◆ Your assignment
Your answer should be every line of the records that contains the word "size", copied as it stands.

◆ Task input
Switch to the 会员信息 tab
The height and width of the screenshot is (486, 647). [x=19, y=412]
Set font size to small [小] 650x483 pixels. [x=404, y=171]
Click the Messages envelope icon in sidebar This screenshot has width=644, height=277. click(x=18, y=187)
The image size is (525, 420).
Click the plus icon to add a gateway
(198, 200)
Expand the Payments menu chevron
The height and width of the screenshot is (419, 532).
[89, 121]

---

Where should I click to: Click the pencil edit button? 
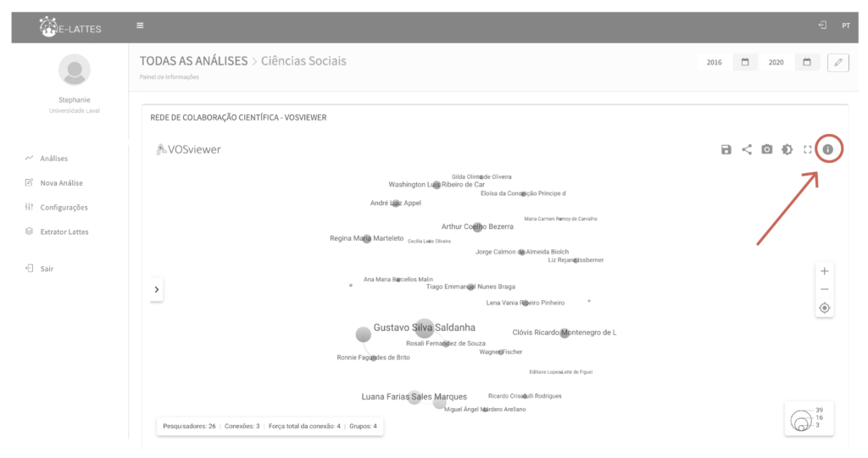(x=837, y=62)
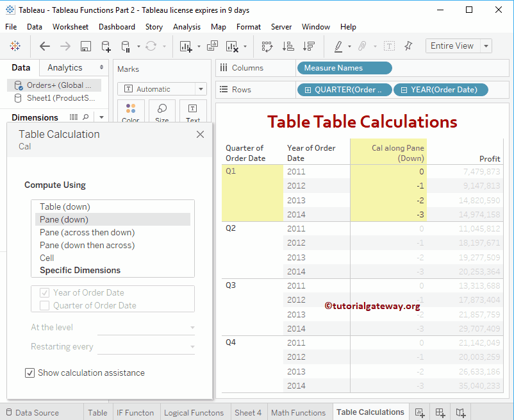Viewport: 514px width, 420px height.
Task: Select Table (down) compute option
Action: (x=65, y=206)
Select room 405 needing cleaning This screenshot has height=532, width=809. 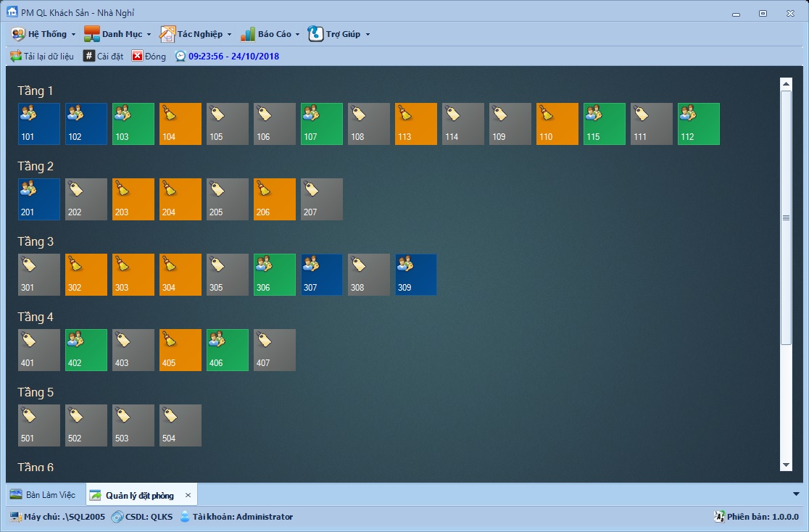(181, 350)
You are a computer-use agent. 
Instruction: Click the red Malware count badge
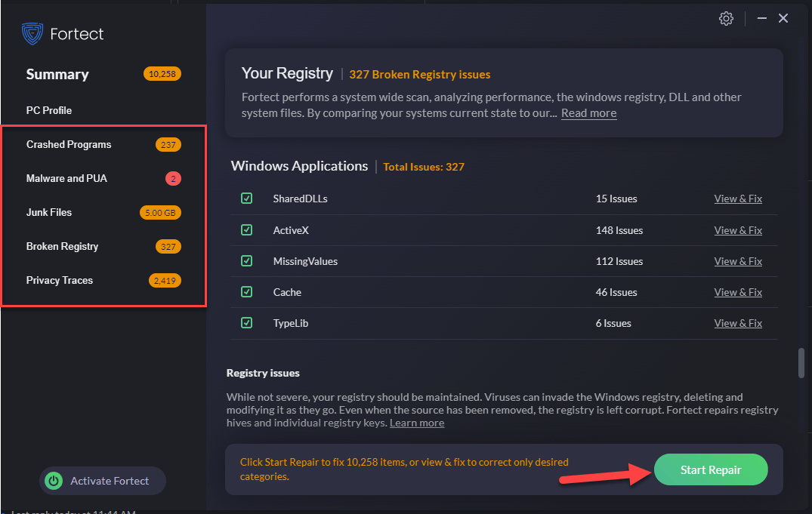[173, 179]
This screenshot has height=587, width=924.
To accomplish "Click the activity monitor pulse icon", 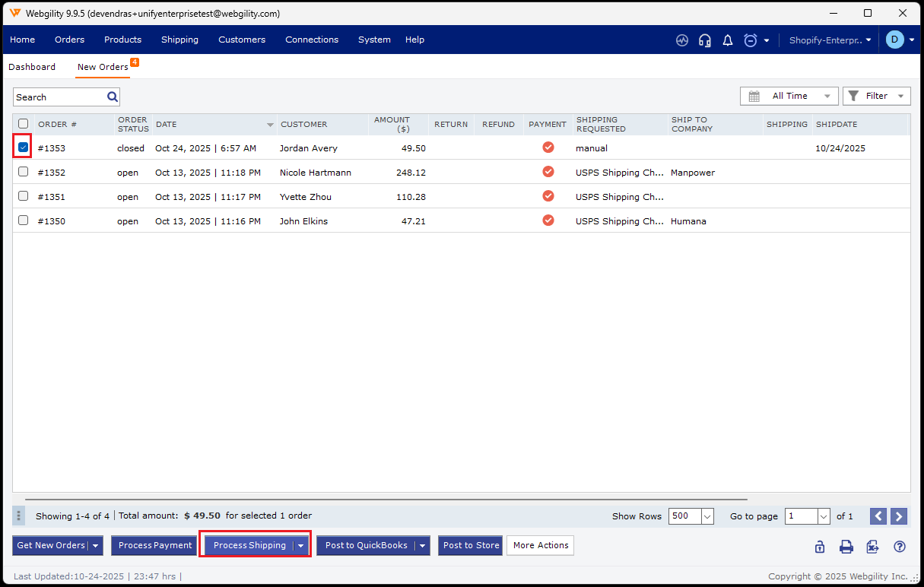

◆ Result for this exercise
Set font size to small [小] 650x483 pixels. [x=404, y=171]
The image size is (525, 420).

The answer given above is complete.